Newer Breast Cancer Drugs May Carry Higher Risk of Heart Problems Than Tamoxifen: Study
By
WebMD Health News
Reviewed by Laura J. Martin, MD

Dec. 9, 2010 (San Antonio) -- Postmenopausal women with early breast cancer who take newer hormone drugs known as aromatase inhibitors are 26% more likely to develop heart disease than those who take the old standby tamoxifen, researchers report.

"Treatment with aromatase inhibitors is associated with a significant increase in the risk of cardiovascular events, specifically heart attacks, angina, and heart failure, compared with tamoxifen," says Eitan Amir, MD, a senior fellow in oncology and hematology at the Princess Margaret Hospital in Toronto.

However, the actual risk of any individual woman developing heart problems was relatively small -- about 4% -- in women taking either aromatase inhibitors or tamoxifen, he says.

In fact, the analysis showed that 132 patients must be treated with an aromatase inhibitor before one cardiovascular problem occurs. "This number needed to harm is relatively high," Amir says.

But a woman who already has risk factors for heart disease and takes an aromatase inhibitor has a 7% chance of developing heart problems, Amir tells WebMD.

For the study, Amir polled the results of seven trials of tamoxifen and aromatase inhibitors involving nearly 30,000 postmenopausal women with early breast cancer.

The study was presented at the San Antonio Breast Cancer Symposium.

Aromatase Inhibitors vs. Tamoxifen: How they Work

About two-thirds of breast tumors are fueled by estrogen.

Tamoxifen, which blocks estrogen from getting into cancer cells, slowing tumor growth, has been used for decades to treat breast cancer.

In recent years, its use has been largely supplanted by aromatase inhibitors, which actually shut down the body's ability to make estrogen.

Aromatase Inhibitors vs. Tamoxifen: What Should Women Do?

The findings suggest that women at risk for heart disease should limit use of aromatase inhibitors, Amir says.
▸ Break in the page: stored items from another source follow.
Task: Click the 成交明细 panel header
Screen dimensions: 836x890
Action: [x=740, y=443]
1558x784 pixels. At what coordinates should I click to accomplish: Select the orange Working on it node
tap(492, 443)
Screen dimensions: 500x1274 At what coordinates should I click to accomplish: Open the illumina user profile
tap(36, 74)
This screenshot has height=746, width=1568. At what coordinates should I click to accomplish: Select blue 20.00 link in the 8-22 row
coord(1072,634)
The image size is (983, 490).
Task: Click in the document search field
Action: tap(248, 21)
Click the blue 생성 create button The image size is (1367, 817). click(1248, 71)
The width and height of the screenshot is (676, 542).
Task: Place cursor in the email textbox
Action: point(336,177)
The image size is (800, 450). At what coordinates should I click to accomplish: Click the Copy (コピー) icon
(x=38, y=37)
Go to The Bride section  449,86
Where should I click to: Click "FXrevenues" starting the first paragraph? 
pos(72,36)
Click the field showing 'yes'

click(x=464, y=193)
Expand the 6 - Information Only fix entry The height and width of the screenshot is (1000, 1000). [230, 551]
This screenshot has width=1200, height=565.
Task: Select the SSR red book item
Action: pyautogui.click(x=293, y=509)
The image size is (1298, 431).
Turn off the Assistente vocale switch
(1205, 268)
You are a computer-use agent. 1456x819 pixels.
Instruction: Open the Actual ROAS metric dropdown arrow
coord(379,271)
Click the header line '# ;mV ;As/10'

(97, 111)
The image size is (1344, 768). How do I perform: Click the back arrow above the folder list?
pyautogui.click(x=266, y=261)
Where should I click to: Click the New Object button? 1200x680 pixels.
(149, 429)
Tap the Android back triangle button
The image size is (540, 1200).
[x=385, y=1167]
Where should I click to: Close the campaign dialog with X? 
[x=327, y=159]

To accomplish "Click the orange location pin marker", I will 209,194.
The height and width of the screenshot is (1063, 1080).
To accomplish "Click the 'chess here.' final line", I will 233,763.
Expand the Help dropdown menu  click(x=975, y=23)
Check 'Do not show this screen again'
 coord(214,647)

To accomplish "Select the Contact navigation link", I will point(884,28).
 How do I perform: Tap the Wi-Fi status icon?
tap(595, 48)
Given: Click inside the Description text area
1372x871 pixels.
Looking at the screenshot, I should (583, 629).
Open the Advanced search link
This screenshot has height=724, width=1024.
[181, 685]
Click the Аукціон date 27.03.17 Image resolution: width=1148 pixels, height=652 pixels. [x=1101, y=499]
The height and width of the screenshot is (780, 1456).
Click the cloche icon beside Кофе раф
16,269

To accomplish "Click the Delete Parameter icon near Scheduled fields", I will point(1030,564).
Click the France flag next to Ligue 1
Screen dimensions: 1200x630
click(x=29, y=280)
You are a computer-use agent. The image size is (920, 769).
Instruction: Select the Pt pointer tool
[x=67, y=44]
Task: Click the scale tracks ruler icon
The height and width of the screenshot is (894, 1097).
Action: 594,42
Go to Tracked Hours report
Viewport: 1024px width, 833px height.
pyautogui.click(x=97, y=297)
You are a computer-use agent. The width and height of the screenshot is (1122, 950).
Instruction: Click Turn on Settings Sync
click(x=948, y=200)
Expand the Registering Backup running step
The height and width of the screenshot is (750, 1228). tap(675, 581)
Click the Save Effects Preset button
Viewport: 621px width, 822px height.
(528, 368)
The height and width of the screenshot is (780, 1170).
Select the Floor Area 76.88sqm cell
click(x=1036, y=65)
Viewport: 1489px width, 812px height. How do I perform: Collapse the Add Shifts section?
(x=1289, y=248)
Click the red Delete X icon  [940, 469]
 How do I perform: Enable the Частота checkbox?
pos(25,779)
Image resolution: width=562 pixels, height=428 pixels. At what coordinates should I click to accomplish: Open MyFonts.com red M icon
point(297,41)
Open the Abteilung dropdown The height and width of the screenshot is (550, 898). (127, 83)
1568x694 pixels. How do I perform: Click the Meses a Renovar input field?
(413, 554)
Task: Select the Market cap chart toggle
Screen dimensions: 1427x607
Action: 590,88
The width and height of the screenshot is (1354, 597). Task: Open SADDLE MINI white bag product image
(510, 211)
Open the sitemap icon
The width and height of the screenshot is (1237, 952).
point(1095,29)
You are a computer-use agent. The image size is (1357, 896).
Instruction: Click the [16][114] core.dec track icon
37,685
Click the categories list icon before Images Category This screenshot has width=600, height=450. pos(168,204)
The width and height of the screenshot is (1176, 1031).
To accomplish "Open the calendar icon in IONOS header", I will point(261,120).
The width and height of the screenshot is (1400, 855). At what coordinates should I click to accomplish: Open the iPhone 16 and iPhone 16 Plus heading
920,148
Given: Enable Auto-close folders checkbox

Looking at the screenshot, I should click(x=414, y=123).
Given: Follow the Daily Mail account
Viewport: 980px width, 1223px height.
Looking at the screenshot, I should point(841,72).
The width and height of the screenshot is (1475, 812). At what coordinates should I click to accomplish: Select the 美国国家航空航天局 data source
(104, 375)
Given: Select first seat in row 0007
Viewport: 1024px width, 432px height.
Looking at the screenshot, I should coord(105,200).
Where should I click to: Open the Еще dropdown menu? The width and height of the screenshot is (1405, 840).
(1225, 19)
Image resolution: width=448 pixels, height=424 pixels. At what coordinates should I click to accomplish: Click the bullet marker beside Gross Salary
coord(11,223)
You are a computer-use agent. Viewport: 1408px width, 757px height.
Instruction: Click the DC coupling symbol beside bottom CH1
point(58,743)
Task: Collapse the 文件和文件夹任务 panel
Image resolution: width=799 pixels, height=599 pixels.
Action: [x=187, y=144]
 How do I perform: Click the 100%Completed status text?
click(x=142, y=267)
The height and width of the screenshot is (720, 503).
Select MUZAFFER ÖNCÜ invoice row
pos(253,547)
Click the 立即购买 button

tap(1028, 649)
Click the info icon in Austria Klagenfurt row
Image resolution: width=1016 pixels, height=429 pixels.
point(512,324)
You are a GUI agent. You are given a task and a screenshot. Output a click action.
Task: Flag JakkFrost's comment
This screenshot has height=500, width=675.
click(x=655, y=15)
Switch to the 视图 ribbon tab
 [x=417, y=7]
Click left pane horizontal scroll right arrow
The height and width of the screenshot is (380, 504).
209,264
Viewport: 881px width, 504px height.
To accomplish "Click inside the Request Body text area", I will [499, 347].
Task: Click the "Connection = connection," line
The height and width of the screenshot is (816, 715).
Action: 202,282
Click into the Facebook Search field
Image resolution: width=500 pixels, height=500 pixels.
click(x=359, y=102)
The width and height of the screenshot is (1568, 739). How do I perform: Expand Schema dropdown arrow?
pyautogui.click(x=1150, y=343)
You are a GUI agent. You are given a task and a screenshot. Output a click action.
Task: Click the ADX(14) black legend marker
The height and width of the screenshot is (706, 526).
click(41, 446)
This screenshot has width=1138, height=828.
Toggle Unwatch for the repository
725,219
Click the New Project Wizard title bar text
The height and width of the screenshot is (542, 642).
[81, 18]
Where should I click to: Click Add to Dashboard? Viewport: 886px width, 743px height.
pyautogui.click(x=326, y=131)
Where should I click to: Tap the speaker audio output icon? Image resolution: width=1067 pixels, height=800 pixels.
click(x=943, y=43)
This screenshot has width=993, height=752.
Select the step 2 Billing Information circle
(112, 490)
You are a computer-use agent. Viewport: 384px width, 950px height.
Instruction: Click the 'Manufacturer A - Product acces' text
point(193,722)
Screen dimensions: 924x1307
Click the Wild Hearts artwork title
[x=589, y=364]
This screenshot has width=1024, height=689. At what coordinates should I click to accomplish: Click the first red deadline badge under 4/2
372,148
"Starting with tamoxifen and then switching to an aromatase inhibitor after several years -- rather than starting with an aromatase inhibitor and staying on it -- may reduce the risk of dying from causes other than breast cancer," he says. "But this is just a hypothesis at this point."

An expert who worked on the landmark ATAC study that first showed the effectiveness of aromatase inhibitors disagrees.

"The bottom line is that aromatase inhibitors keep postmenopausal women alive and free of disease compared to tamoxifen," says Aman Buzdar, MD, of the University of Texas M.D. Anderson Cancer Center in Houston.

In the ATAC study, women were given either the aromatase inhibitor Arimidex, tamoxifen, or both. "They have now been followed for 10 years and the groups have the same risk of cardiovascular disease," Buzdar tells WebMD.

But other studies have shown a small increased risk of heart problems in women taking aromatase inhibitors, Amir says. Other aromatase inhibitors are Aromasin and Femara.

And in December 2008, the FDA added a warning label to Arimidex cautioning of the increased risk for heart disease, he says.